Severus przewrócił oczami.

- Jesteś starym dziwakiem Dumbledore - prychnął.

- Więc pasujemy do siebie...

Mistrz Eliksirów posłał mu mordercze spojrzenie.

- Czemu w ogóle kontynuuję tę rozmowę? - mruknął i ugryzł kawałek kanapki, którą przywołał do siebie z końca stołu.

- Nie denerwuj się chłopcze - mężczyzna poklepał go po plechach. - Więc o czym chciałeś ze mną porozmawiać ?

Czarodziej dokończył kanapkę i dopiero wtedy się odezwał. Najpierw jednak wodząc wzrokiem po osobach blisko siedzących, by upewnić się, że nikt nie podsłuchuje. Gdy już to uczynił zwrócił się do Albusa szeptem.

- Mój pierścień... nie mogę go zdjąć - rzekł i spojrzał na starszego mężczyznę, który wcale nie wyglądał na przejętego. No cóż. Czego się mógł spodziewać. Już miał wstać od stołu, gdy żylasta dłoń na ramieniu, go zatrzymała.

- Wiem. Nikt nie może go ściągnąć... Minerwa, Flitwick ani Pomona. Pierścienie stracą swoją moc dopiero, gdy wykorzystasz z nich moc w słusznej sprawie. Nie wcześniej i nie później.

Świetnie, a więc teraz przyjdzie mu czekać aż ta cała hołota zorganizuje się na tyle by móc uderzyć w Hogwart, by go ostatecznie oswobodzić z kajdan Śmierciożerców. Westchnął ciężko i spojrzał na swoją bladą dłoń, przyozdobioną urzekającym, ale niebezpiecznym i zbyt tajemniczym jak na gust Severusa pierścieniem.

- Więc kiedy będziecie gotowi na atak? - spytał, a Albus spojrzał na niego zaciekawiony, wyczuwając coś dziwnego w zachowaniu swojego podwładnego.

- Chcesz mi jeszcze coś powiedzieć?

Snape przez chwilę milczał, ważąc wszystkie za i przeciw, aż w końcu przełamał się i szepnął.

- Odkąd go noszę... wyczuwam... wyczuwam myśli drugiej osoby - mruknął, a oczy Dumbledore’a powiększyły się do rozmiarów spodków od filiżanek.

- Czy masz na myśli...

- Tak - warknął.

- Jesteś pewny? Może jesteś przemęczony, może...

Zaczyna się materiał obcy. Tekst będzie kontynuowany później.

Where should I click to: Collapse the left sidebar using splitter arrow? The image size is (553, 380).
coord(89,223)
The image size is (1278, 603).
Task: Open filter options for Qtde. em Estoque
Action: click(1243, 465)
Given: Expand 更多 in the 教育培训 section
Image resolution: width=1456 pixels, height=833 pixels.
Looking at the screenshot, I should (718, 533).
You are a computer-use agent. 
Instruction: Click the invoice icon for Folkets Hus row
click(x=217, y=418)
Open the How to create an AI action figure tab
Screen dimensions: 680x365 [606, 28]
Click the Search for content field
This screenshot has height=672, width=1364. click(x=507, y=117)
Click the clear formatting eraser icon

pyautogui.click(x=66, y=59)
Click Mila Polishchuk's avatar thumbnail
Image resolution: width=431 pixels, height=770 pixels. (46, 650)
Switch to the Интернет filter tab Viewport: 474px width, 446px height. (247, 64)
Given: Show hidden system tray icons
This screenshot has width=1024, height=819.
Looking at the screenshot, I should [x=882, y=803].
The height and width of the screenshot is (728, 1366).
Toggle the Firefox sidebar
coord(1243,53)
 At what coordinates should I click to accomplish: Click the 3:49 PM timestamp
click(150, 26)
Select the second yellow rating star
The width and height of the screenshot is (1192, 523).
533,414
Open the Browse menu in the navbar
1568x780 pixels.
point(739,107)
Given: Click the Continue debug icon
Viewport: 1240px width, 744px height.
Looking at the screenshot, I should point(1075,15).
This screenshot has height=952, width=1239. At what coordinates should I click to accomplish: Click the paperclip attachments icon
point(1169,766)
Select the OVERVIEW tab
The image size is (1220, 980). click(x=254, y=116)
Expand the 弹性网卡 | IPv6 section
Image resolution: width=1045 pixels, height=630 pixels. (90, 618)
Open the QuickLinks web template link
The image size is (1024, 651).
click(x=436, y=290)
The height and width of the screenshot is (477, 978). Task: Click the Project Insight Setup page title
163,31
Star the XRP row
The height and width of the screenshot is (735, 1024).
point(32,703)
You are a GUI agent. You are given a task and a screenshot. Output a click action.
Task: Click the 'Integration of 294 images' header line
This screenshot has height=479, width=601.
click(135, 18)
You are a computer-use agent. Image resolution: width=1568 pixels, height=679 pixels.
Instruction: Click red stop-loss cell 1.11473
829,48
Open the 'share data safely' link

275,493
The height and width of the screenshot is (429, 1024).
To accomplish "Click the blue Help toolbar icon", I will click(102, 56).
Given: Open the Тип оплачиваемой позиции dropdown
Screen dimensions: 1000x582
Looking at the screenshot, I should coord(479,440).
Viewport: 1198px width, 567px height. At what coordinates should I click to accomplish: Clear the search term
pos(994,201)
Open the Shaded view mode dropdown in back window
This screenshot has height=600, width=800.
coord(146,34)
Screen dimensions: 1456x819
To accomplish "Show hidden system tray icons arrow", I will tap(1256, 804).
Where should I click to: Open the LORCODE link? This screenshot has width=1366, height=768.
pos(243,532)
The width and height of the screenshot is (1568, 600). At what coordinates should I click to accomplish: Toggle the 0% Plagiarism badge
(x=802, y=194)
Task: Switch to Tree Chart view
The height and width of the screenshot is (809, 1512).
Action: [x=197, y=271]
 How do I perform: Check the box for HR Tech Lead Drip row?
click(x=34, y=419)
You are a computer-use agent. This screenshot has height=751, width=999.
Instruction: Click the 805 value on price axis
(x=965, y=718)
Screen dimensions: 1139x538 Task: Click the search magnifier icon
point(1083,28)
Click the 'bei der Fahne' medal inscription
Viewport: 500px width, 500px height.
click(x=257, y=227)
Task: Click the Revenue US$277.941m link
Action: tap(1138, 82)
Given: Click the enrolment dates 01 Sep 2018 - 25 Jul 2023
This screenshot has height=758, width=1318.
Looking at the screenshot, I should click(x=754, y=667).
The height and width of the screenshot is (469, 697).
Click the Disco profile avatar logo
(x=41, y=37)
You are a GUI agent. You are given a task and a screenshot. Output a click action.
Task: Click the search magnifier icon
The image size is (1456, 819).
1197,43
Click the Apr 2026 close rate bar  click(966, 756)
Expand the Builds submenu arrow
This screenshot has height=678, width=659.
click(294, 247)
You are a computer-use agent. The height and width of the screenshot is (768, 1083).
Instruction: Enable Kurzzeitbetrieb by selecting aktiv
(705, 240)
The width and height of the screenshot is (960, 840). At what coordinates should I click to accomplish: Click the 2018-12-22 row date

- Albusie, do jasnej cholery! - uniósł głos, na co kilka osób z ich bliskiego otoczenia zwróciło głowy w ich kierunku - Nie jestem idiotą - dodał już ciszej. - I na co się tak gapicie?!

Zmieszani, że zostali przyłapani na podsłuchiwaniu, odwrócili głowy i mężczyźni znów mogli rozmawiać bez przeszkód. Dumbledore przeczesał palcami swoją srebrzystą brodę, co miał w zwyczaju robić, gdy nad czymś mocno się zastanawiał. Mijały sekundy, a on nic nie mówił, tylko gapił się w nicość. Snape po kilku minutach pomachał mu dłonią przed oczami, co wywołało uśmiechy na niektórych twarzach.

- Severusie, czy właśnie pomachałeś mi dłonią przed twarzą? - spytał zszokowany tym gestem starszy czarodziej.

- Wiem, nie w moim stylu, ale nie chciałem byś mi tu zszedł czy coś - przewrócił oczami.

Albus uśmiechnął się dobrotliwie, po czym spoważniał.

- Nie słyszałem o czymś takim, ale bardzo możliwe, że pierścień, który masz na sobie, jest czymś w rodzaju horkruksa. Salazar był potężnym czarodziejem i bardzo sprytnym, więc wcale bym się nie zdziwił, gdyby chciał przekazać swoim potomnym jakąś cząstkę siebie. Najwidoczniej jesteś bardzo bliski jego osobowości - przyjrzał się uważnie mężczyźnie, który siedział obok niego, jakby widział go po raz pierwszy - Potrafisz nad tym zapanować?

Severus odsunął swoje krzesło i wstał.

- Jak na razie tak, ale pośpieszcie się... - mruknął i swoim płynnym krokiem opuścił pomieszczenie, by nie musieć patrzeć na ich zadowolone twarze i idiotyczne uśmiechy. Z czego się cieszyć, skoro połowa z nich nie dotrwa do lepszych czasów? Westchnął i przytrzymując się barierki wszedł na piętro do swojego małego pokoiku, który od niedawna zajmował. Ciągle myślał o pierścieniu, nie chcąc by jego moc wpłynęła na niego w nieodpowiednim momencie.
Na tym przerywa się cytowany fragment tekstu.